Jamaica Miles, a longtime community activist and Schenectady City School District parent, on Friday announced she is running for one of two school board seats up for election May 18.
Miles, who was born and raised in Schenectady, for a decade has championed increased funding for Schenectady schools, working with statewide advocacy groups and in 2018 joining a lawsuit alleging the state is depriving Schenectady students of a “sound basic education” by underfunding the district.
Miles is the mother of two current students, in fourth and 10th grades, a high school teacher and a rising pre-kindergarten student. In recent years, she has been a central figure in racial justice protests across the region, co-founding the Schenectady-based group All of Us to focus on housing rights, and, in the wake of national protests stemming from police killings of Black people, police policies and practices.
She said she doesn’t plan to leave her activism behind but felt like now was a moment to seek a seat at the table where critical decisions are made. The fight she joined years ago to call on lawmakers to fully fund the state’s core education aid formula culminated this month with a promise written into the state budget that the formula would be fully funded over three years – a promise that if kept would bolster Schenectady’s school budget by around $40 million a year. Miles hopes for a say in how the district plans to invest that aid – and a separate tranche of around $60 million in federal aid – in supports for students.
“I have fought long and hard to ensure we get the resources our district needs, but we also need to make sure those resources are spent in the best interests of our children, and it requires people at the table who will be strong advocates for our children,” Miles said in an announcement she made on Facebook live Friday. “And if I have done nothing else, I have proven time and time again that I will always be a strong advocate for our children, that all children receive a quality education.”
Miles joins incumbent Andy Chestnut and challengers Erica Brockmyer and Samuel Rose in an election for two open board seats May 18. She said she made the decision final this week. After discussing the race with someone on the phone, she asked her fourth-grader what she thought of mom running for school board. She wanted mom to improve the cafeteria food.
“It got me thinking about where we are in the school district, the opportunity for change and the history I have advocating for our children,” she said. “I truly believe that there are moments in people’s lives where you see an opportunity to use your skills, your talent, your knowledge to best help in whatever way that is … and it feels like the right moment.”
Miles emphasized the importance of genuine and authentic community engagement, meeting people where they are and working to remove the barriers that have prevented the district from gathering input and feedback on a large scale. She said projects should begin with that engagement, not include community engagement as an afterthought after district leaders have already developed ideas and plans.

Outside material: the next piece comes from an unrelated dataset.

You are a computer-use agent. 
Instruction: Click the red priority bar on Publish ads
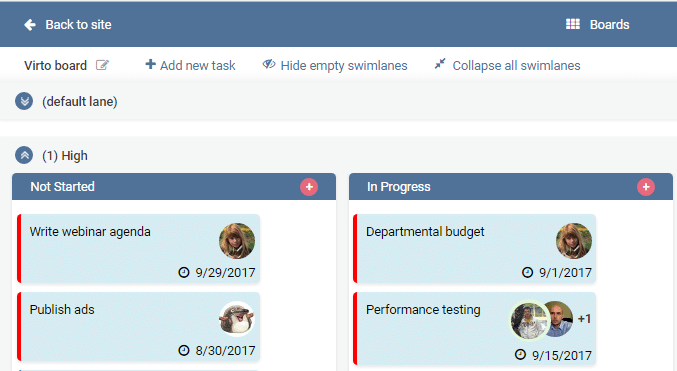point(19,327)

“You need to engage them at the start of the process, not show up later with a piece of paper that says here are our thoughts now give us feedback,” Miles said.
When it comes to the superintendent search that will fall squarely on the shoulders of the board members elected next month, Miles said she didn’t think setting superintendent experience as a necessary benchmark for candidates would result in the kind of diverse pool of candidates the board is seeking. She also questioned whether a search led by BOCES would accomplish that.

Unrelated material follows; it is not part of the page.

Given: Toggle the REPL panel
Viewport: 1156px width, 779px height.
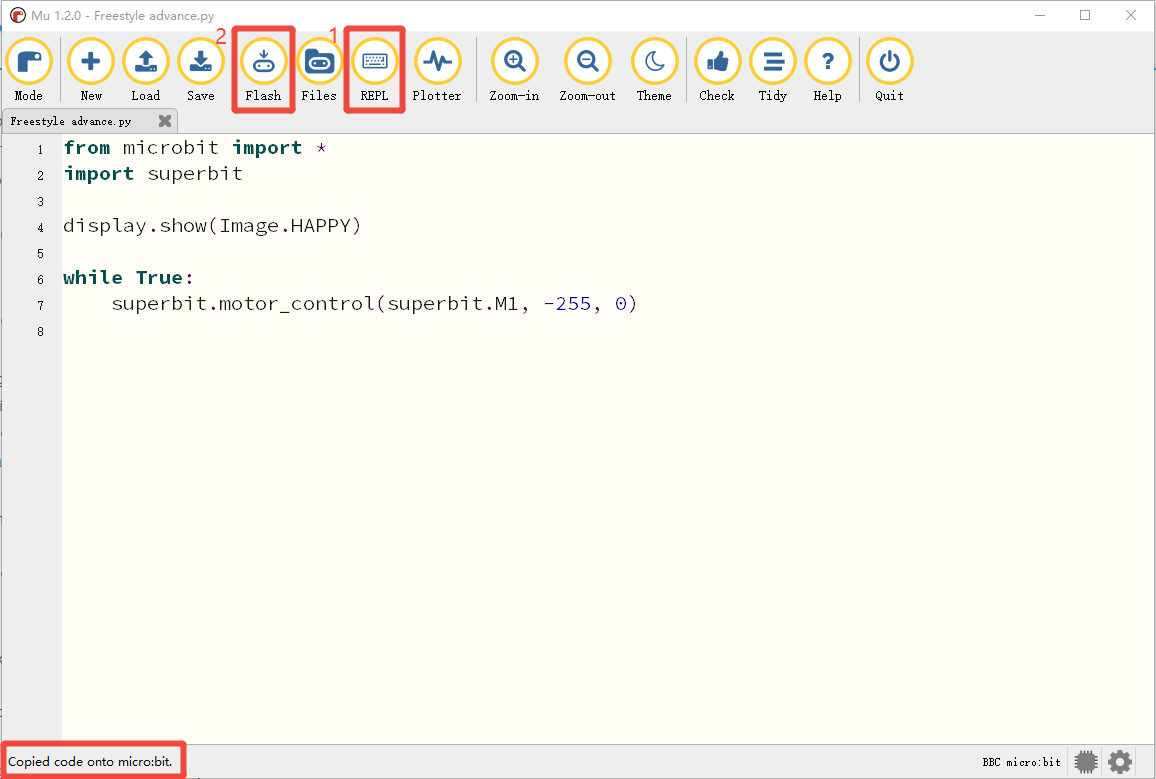Looking at the screenshot, I should pos(375,71).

(When the board this week discussed how to move forward with a new search after the last search did not result in a contract, Chestnut said he feels more strongly now that the board should look for someone with direct experience as a superintendent.)
“The idea that we are already prioritizing we want someone who has superintendent experience is racist,” Miles said. “Because we know about the disproportionality of individuals in administrative roles and how difficult it is for Black and indigenous people [to rise to those positions].”
Board members appeared split at their most recent meeting about how open to make the newest search process and whether to use community and staff members to interview finalists and offer input for the board to consider.
While she didn’t say explicitly what kind of search she would back, Miles noted the importance of community engagement in finding a leader so critical to the well-being of the community.
“We really need to start at the beginning,” Miles said of the search process. “I look forward to the conversations about why one person feels one way or another and hearing from the community about how they feel since we are hiring someone responsible for the safety and well-being of their children.”
Miles also focused on discipline matters in the district, asking what it would look like for the district to pursue “ending in-school and out-of-school suspensions.”
“We need to be sure we use restorative practices, not punitive ones,” she said.
Miles said she knows what it’s like to face the kind of heavy-handed student discipline that can further disconnect a student from their education – or turn them off it completely. She said she was kicked out of Mont Pleasant High School her senior year, leaving her to earn a GED before pursuing higher education.
“‘Get out of here and don’t come back,’” she recalled her class principal telling her. “I believed that I couldn’t go back to that building.”
Miles said no other Schenectady child should have to face something similar.
“I will do whatever I can to make sure that doesn’t happen to any other student,” Miles said.